The Sound and the Fury by William Faulkner

“A man is the sum of his misfortunes. One day you'd think misfortune would get tired but then time is your misfortune.”

What the hell? Wait, did I miss something here? Yeah, pretty sure I did. 

I  have no reservations whatsoever in admitting my ineptitude of failing to understand what Faulkner was attempting too achieve with The Sound and the Fury. To be considered a masterpiece of American literature and one of the best novels of the 20th century is preposterous. Perhaps I will find the courage to read the novel again somewhere along the road and finally be able to see what everyone finds so great but until then, Faulkner is anathema to me.
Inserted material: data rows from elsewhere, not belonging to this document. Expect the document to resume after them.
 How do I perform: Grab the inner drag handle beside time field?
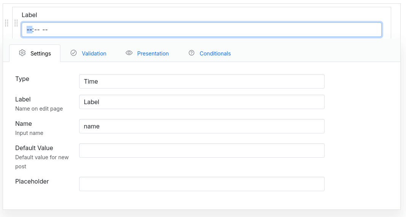(16, 23)
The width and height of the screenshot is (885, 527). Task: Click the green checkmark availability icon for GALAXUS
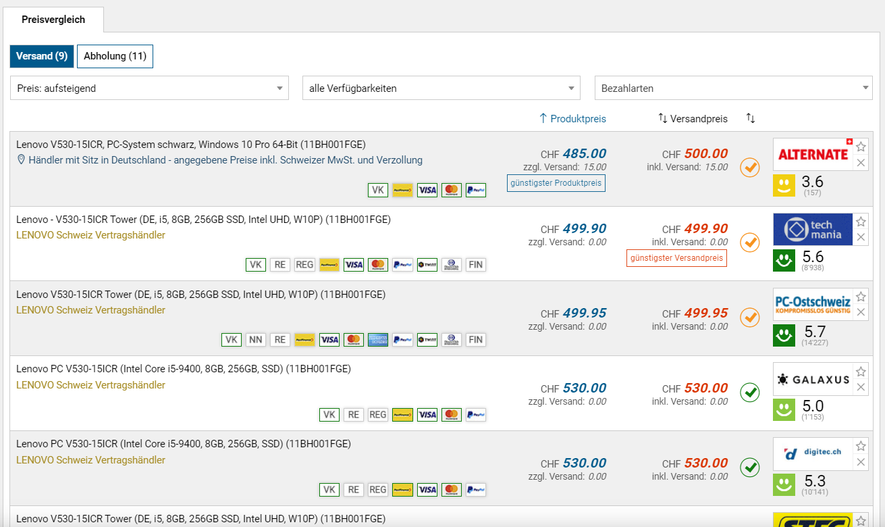coord(750,392)
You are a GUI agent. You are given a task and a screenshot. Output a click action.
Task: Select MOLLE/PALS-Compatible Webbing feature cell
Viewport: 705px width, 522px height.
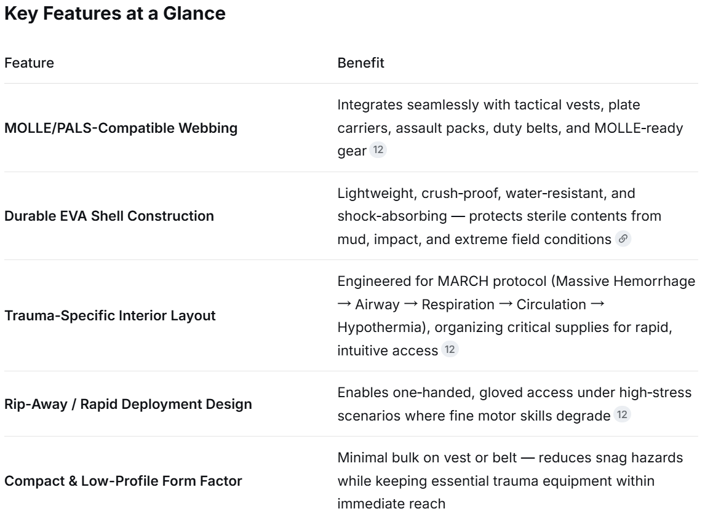(121, 128)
This novel now officially ranks as the most difficult, frustrating, and painful reading experience of my life. It's not as if the entire novel is completely impenetrable, it's simply that Faulkner's stream-of-consciousness is so excessive and nauseating that it threw me constantly into perpetual fits of rage. I cursed his name, threw the book across the room, stomped on it until my legs started to ache. Reading Quentin's monologue was pure mental torture. I might as well have been reading Arabic. At one point I was even attempted to go outside and burn the novel until it nothing but ashes remained. By some miracle, I was able to resist this temptation and carry on, hoping that there might be some light at the end of the tunnel. Unfortunately, I was still left in darkness, perplexed and irate. Faulkner nearly turned me into a Nazi, that's how much I detested this novel.